**Sujet principal** : Contestation d'opérations électorales municipales par une requête anonyme.
**Juridiction** : Tribunal administratif d'Orléans (ordonnance du président de la 1ère chambre).
**Solution retenue** : Rejet de la requête pour irrecevabilité manifeste, car elle ne comporte aucune adresse, empêchant toute instruction ou régularisation.
**Textes appliqués** : Articles R. 222-1 (4°) et R. 411-1 du code de justice administrative, relatifs aux requêtes irrecevables et aux conditions de saisine.
Texte intégral
Vu la procédure suivante :
Par une protestation, enregistrée le 19 mars 2026, M. ou Mme A... conteste les opérations électorales auxquelles il a été procédé le 15 mars 2026 en vue de la désignation des conseillers municipaux de Saint-Aignan (Loir-et-Cher).

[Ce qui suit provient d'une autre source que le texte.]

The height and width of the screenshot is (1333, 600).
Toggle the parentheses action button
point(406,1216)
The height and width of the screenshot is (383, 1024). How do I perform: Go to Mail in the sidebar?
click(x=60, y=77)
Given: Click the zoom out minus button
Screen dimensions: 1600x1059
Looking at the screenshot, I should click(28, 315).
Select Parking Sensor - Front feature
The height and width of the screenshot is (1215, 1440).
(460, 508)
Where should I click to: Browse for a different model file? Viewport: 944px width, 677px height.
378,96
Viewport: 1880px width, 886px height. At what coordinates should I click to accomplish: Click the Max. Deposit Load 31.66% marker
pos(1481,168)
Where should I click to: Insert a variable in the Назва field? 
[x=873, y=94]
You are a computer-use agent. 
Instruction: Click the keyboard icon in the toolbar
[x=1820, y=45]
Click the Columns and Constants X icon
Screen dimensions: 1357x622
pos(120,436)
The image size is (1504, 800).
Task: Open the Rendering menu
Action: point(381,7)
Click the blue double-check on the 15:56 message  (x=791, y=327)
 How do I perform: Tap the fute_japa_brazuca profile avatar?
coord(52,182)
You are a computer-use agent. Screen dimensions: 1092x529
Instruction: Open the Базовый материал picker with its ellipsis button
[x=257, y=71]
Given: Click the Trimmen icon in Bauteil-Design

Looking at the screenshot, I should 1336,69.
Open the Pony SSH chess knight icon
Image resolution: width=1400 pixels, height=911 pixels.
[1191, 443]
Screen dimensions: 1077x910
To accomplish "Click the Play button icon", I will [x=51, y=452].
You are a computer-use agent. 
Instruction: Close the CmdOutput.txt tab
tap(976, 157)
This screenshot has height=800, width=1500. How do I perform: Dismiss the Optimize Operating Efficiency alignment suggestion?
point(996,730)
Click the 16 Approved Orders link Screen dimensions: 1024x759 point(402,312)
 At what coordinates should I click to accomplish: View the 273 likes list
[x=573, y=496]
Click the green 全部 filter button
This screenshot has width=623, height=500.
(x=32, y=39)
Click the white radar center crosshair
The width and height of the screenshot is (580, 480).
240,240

Vu les autres pièces du dossier.
Vu le code de justice administrative.
Considérant ce qui suit :
1. Aux termes de l’article R. 222-1 du code de justice administrative : « (...) les présidents de formation de jugement des tribunaux (…) peuvent, par ordonnance : / (…) / 4° Rejeter les requêtes manifestement irrecevables, lorsque la juridiction n'est pas tenue d'inviter leur auteur à les régulariser ou qu'elles n'ont pas été régularisées à l'expiration du délai imparti par une demande en ce sens ; / (…). ». Aux termes de l’article R. 411-1 du même code : « La juridiction est saisie par requête. La requête indique les nom et domicile des parties. (…). ».
2. La protestation anonyme visée ci-dessus adressée au tribunal par voie postale ne comporte aucune adresse, que ce soit sur la requête elle-même ou sur l’enveloppe dans laquelle elle a été postée. Par suite, le tribunal n’est pas en mesure de procéder à son instruction, et notamment d’en demander la régularisation. Dès lors, elle est manifestement irrecevable et doit être rejetée sur le fondement des dispositions précitées du 4° de l’article R. 222-1 du code de justice administrative.
O R D O N N E :
Article 1er : La protestation de M. ou Mme A... est rejetée.
Fait à Orléans, le 27 mars 2026.
La présidente de la 1ère chambre,
Anne LEFEBVRE-SOPPELSA
La République mande et ordonne au préfet de Loir-et-Cher en ce qui le concerne ou à tous commissaires de justice à ce requis en ce qui concerne les voies de droit commun contre les parties privées, de pourvoir à l’exécution de la présente ordonnance.